Hashtags and Tagging
Set a standard number and approach. Encourage tagging member businesses, speakers, and partners to expand reach. This may have to change periodically as Instagram continues to play with just how many hashtags are used. It’s likely that hashtags will eventually become irrelevant anyway.
Accessibility
Include alt text for images and avoid text-heavy graphics that are hard to read on mobile.
Create Approval and Accountability Workflows
Nothing slows down social media like confusion over who’s allowed to post.
Your policy should clearly outline:
- Who creates content
- Who reviews it (if needed)
- Who has final approval
- Who actually publishes
For most Chambers, not every post needs multiple layers of approval. Set guardrails so your team can move quickly without constant bottlenecks.
Also include response guidelines:
- Who replies to comments and messages
- Expected response time
- How to handle complaints or sensitive issues
Because eventually, someone will post something that goes sideways (no matter how careful you are). Plan for it now instead of improvising later.
Address Risk and Professionalism
This is the part people skip until something goes wrong.
Your policy should include:
- No posting of confidential or sensitive information
- No political endorsements unless officially approved by the Chamber
- Clear separation between personal opinions and Chamber messaging
- Guidelines for staff using Chamber accounts vs. personal accounts
This protects both your chamber, your employees, and your board.
Now, About Those “Young People Running Social Media”
Age isn’t the issue. There’s no problem with your intern posting. But give them direction. Give them examples of good posts with your tone.
When you hand someone the keys without a map, you get random acts of marketing. When you give them a clear policy, examples, and guardrails, you get consistency and confidence.
Your social media strategy won’t limit creativity. It just gives purpose to posts, which supports your mission.
This is where marketing personas come in.
Build Content Around Real Chamber Members
If your social media tries to speak to “everyone,” it ends up connecting with no one. Conversely, would you create posts that only spoke to fire fighters? It’s doubtful because that’s not your target market.
Marketing personas help you focus. They represent the types of people you want to reach, engage, and serve.
For a Chamber, you might have personas like:
- The Small Business Owner who needs visibility and customers
- The Corporate Leader looking for influence and connections
- The Community-Minded Professional who wants to get involved
- The New Entrepreneur trying to figure everything out
Each of these people has different motivations. Your content should reflect that.
A member spotlight might resonate with the small business owner. An economic forecast post might speak to the corporate leader. A volunteer opportunity might connect with the community-minded professional.

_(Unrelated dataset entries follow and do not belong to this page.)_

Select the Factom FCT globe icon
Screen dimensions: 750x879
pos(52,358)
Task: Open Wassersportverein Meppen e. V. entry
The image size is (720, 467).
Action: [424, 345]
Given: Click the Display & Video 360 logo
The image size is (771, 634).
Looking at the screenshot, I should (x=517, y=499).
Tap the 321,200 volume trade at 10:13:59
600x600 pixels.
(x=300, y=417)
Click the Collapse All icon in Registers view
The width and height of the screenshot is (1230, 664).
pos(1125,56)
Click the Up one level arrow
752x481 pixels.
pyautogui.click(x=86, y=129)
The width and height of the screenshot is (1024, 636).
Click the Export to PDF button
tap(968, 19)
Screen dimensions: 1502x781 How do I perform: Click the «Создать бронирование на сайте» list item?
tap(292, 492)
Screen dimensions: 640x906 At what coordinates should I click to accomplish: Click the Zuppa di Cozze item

Same Chamber. Different entry points.
Want to learn more about constructing marketing personas? Read this and this. Those articles walk you through how to create your own marketing personas and produce content that serves their needs.
When your team creates content with a specific person in mind, everything gets sharper. The message, the tone, the call to action. It stops feeling like noise and starts feeling relevant.
Tying It All Together
A social media policy isn’t about restriction or boring repetition. It’s the exact opposite. It’s ensuring the every post has purpose. After all, you’re not getting paid per post. It’s quality, not quantity, that will bring you a loyal following.
A social media policy ensures that whether your membership director, intern, or CEO is posting, the result still “sounds” like the chamber and provides value to your business community.
Because at the end of the day, your Chamber’s social media isn’t just a feed.
It’s a reflection of how seriously you take your role in the business ecosystem. And people can tell the difference.